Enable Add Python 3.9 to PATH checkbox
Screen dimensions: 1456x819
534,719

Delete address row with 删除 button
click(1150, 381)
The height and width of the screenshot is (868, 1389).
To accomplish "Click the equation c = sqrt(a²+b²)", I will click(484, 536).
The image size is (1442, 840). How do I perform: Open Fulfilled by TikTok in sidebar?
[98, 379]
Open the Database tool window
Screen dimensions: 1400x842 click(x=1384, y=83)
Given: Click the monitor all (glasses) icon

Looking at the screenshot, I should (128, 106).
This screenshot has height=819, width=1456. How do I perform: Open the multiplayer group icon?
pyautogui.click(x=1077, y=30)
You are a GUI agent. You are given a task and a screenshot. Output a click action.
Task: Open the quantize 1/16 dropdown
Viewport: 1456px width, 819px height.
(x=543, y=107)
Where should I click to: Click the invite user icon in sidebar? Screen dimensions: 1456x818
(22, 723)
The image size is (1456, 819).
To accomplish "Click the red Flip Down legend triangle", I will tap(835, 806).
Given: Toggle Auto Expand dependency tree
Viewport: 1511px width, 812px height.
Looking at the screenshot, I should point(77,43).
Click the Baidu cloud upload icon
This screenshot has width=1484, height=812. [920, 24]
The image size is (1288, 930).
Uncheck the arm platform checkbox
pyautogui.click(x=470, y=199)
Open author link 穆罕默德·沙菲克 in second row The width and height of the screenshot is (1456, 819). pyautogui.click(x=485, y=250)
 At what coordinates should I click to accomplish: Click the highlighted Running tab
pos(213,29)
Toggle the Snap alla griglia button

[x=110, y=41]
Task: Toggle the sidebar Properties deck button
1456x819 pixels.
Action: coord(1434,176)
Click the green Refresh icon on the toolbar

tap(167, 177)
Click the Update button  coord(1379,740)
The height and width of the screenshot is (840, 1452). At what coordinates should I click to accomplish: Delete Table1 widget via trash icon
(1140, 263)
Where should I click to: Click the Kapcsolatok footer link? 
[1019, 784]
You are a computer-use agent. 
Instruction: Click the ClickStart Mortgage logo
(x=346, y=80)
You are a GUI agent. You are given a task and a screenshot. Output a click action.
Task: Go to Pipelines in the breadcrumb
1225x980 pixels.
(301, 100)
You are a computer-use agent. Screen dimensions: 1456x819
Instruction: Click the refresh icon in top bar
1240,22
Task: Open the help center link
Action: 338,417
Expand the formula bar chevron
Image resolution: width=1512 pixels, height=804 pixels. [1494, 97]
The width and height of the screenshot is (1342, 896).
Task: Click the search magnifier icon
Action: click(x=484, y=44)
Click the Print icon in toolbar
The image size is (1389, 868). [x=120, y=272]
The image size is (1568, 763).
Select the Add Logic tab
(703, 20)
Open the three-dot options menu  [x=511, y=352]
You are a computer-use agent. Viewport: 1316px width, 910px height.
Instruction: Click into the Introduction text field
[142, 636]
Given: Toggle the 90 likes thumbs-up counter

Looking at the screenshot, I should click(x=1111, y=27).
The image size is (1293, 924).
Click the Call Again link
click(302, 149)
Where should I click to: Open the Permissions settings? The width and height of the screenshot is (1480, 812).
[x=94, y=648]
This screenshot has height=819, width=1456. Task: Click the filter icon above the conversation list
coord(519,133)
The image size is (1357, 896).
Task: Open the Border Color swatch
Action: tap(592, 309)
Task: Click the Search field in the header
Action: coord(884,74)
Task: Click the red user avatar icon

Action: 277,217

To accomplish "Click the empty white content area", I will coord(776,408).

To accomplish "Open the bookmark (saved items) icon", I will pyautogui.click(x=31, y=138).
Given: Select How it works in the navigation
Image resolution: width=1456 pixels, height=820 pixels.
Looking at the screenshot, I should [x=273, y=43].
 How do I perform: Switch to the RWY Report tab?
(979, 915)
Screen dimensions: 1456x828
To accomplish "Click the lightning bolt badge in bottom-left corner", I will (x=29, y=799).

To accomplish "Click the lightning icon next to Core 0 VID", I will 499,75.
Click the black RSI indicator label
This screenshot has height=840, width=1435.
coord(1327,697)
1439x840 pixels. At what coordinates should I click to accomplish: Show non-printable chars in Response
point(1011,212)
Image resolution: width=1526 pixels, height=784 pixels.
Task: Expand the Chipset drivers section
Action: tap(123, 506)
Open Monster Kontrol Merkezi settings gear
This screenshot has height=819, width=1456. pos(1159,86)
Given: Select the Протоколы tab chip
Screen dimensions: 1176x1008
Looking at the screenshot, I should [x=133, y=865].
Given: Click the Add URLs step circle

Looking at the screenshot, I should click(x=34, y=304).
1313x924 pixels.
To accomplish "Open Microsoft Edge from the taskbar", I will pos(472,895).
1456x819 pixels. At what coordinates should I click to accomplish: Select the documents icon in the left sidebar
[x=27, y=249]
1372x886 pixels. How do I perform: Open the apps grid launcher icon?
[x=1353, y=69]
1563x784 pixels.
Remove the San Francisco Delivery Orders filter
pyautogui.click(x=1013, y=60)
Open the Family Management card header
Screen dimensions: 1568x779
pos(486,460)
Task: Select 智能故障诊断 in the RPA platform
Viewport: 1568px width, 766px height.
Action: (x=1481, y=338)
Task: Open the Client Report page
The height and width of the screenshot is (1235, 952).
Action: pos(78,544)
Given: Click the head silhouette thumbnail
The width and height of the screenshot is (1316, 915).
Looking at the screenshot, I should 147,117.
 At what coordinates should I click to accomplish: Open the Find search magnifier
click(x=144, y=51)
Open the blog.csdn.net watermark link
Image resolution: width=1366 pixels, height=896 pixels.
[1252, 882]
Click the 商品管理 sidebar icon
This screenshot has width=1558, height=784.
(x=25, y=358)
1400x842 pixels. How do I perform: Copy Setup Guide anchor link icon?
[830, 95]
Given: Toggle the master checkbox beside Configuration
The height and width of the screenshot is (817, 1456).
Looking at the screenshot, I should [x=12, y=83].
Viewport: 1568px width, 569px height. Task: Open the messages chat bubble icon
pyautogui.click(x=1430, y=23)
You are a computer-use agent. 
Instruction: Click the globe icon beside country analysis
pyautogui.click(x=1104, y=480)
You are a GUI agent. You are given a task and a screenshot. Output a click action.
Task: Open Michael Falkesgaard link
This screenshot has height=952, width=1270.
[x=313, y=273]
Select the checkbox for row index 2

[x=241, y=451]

------------------------

Required action:
In the records above, find each line that holds the word "computer"; copy all such lines.

Task answer:
You are a computer-use agent. 
You are a computer-use agent. Screen dimensions: 1456x819
You are a computer-use agent. Viewport: 1316px width, 910px height.
You are a computer-use agent. 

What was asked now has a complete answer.